Rushville, IL – Rushville has received a $110,000 state grant to extend a new sewer line to the northern part of town. Mayor Ron Shepherd says the new line will go to an area of about ten homes. It's bordered by the high school and the Schuylr Fair Board property. Shepherd says the homes in the recently-annexed area are now on a septic system. He says having a sewer line to the area could help development, or make growth at the school or the fairgrounds easier. The town will provide $50,000 in match money.
Nauvoo, IL – Opponents to a proposed zoning change in Nauvoo say they want a comprehensive plan for the town. Aldermen are considering an ordinance designed to allow a blue cheese factory in the southeast part of the city. Sam Candito says those opposing the zoning amendment are not against constructing the factory. He says they believe it should be in an area appropriate for manufacturing. Candito says the ordinance as proposed would permit manufacturing in all commercial areas of the town. This could include the main street, where businesses are backed by homes.
Keokuk, IA – A proposed mental health community center in Lee County has hit a road block. The Lee County Board of Supervisors has tabled a proposal to develop a facility that would be open 20 hours a week in Fort Madison. The board started accepting proposals for such a center about 8 months ago. Supervisor Bob Woodruff says too much time has passed and the board needs to re-evaluate the county's need for the center. He says the board should wait until March to discuss the center, so the supervisors can focus on crafting the county's budget at the start of the new year.

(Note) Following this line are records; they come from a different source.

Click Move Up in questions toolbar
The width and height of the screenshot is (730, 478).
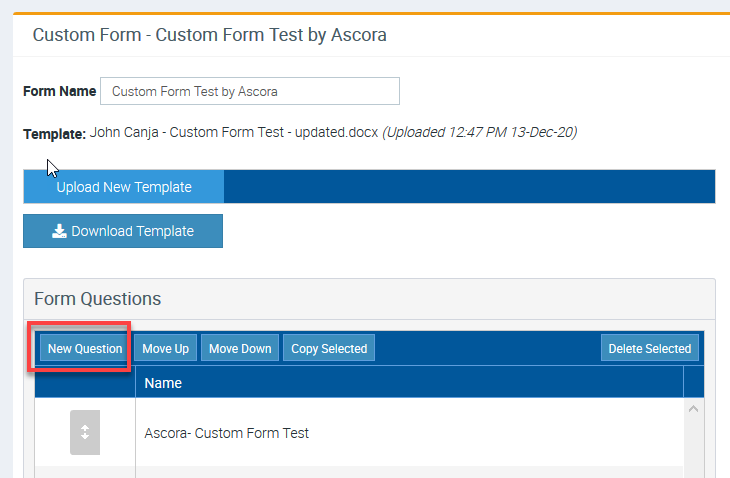click(165, 348)
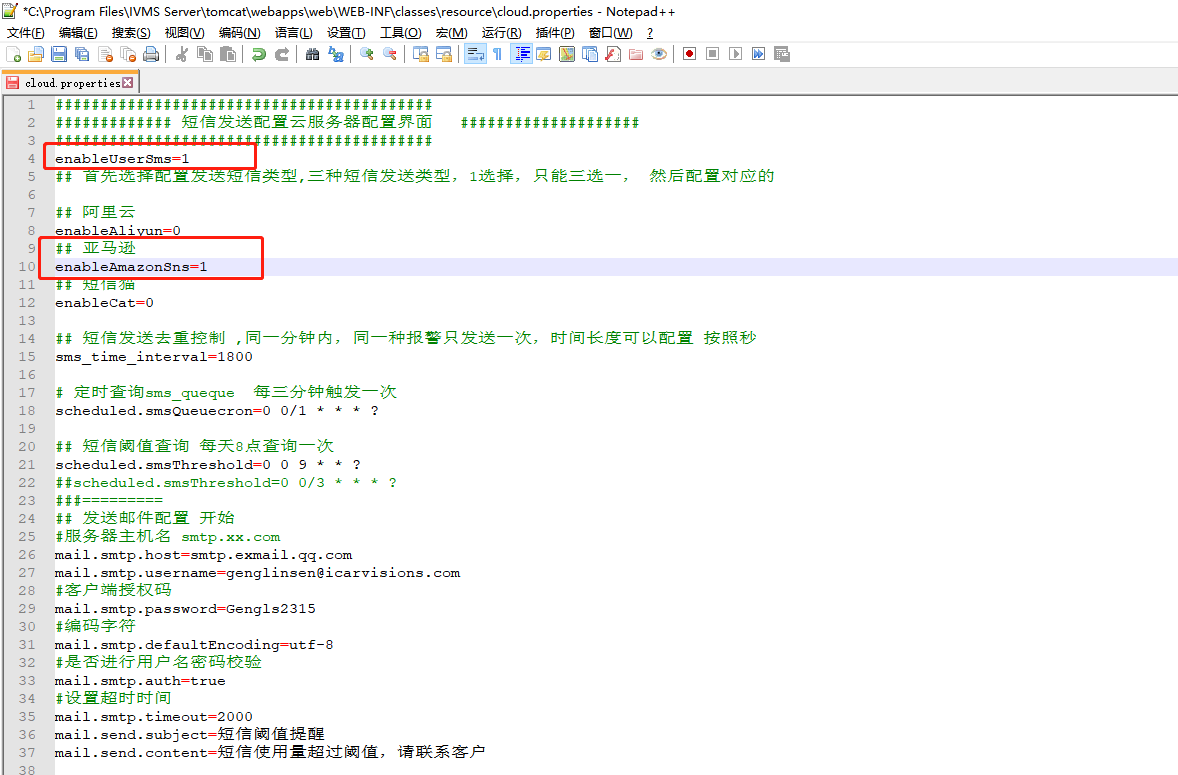Open the 设置(T) settings menu

[346, 32]
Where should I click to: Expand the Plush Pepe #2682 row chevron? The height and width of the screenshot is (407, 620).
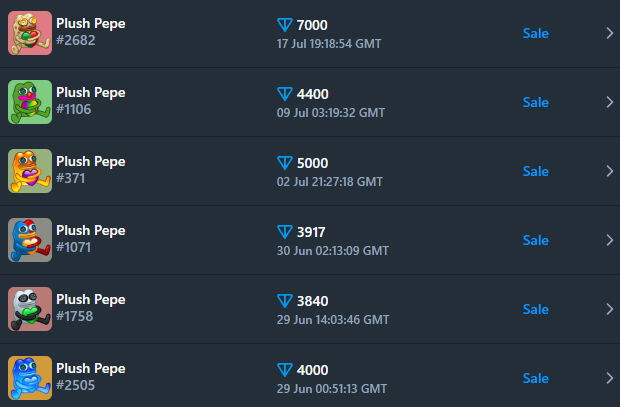(610, 33)
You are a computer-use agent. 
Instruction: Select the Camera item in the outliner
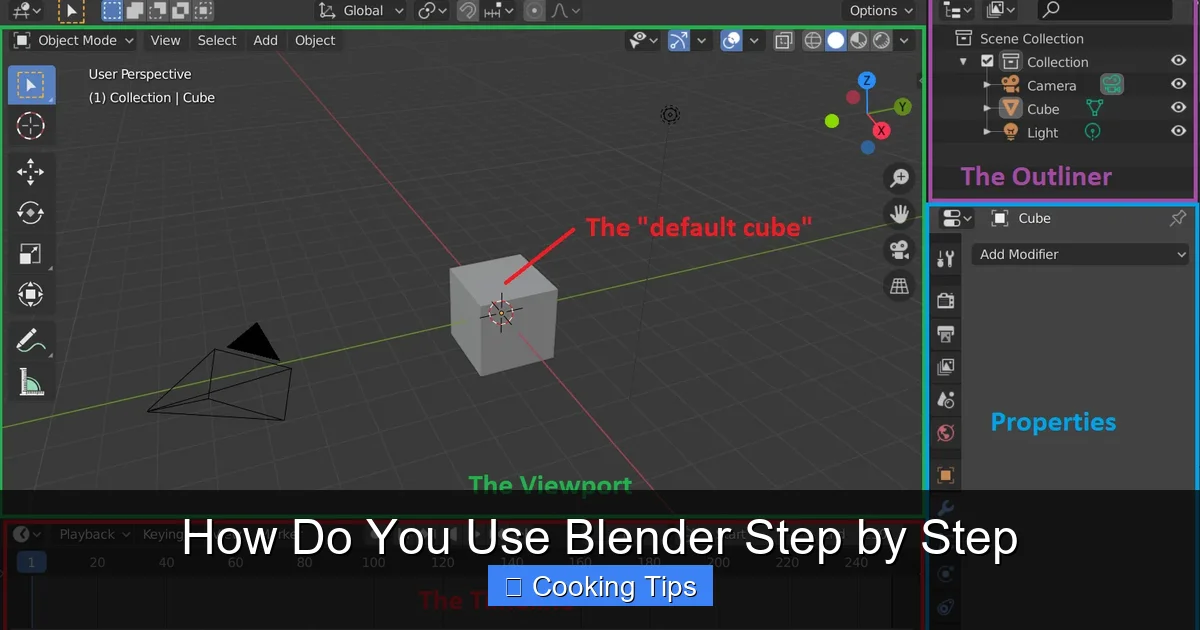point(1051,86)
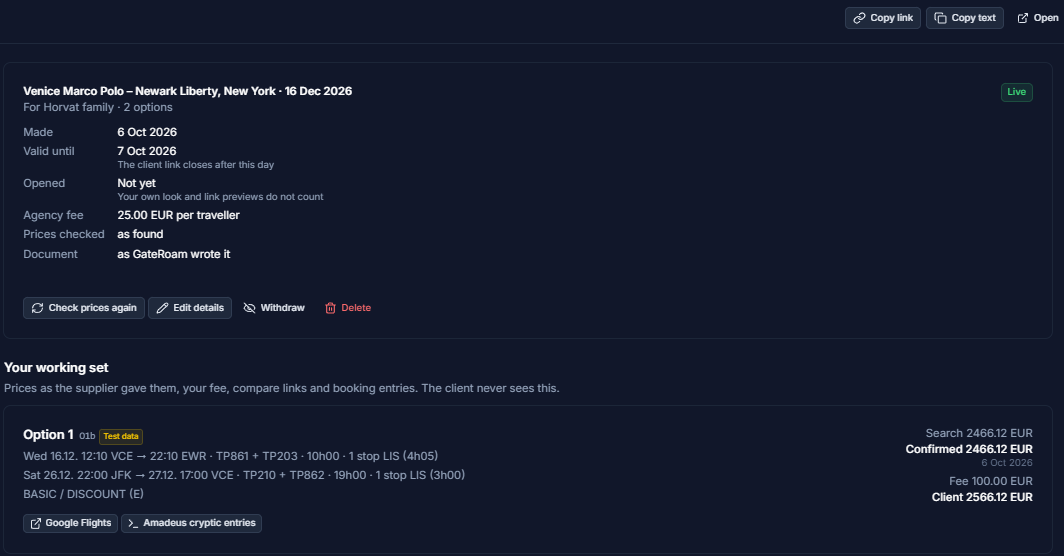
Task: Click the red trash icon to delete
Action: (330, 308)
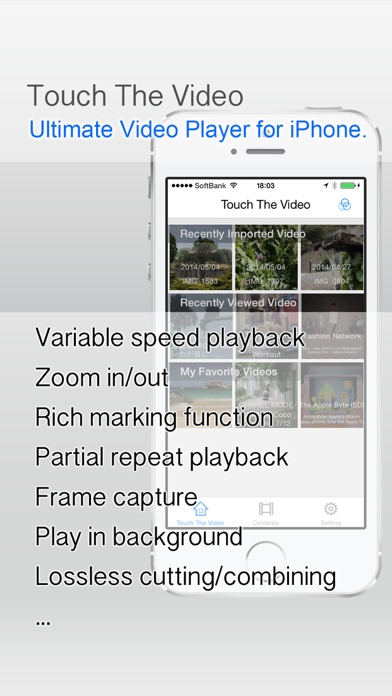Click the Bluetooth icon in status bar
The width and height of the screenshot is (392, 696).
coord(335,186)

Macomb, IL – Macomb aldermen have agreed to start levying a tax to pay the city's share of building the public safety center. But support for the plan was not unanimous. The vote was 5-2 to levy for half of the tax. Dennis Moon and Tim Lobdell opposed the proposal. Lobdell says it's a violation of public trust to collect a tax that previous city council members had promised to abate. Supporters say the city is struggling financially and needs to consider all revenue sources. Both sides agree this does not solve the city's revenue problems. The levy will generate nearly $70,000.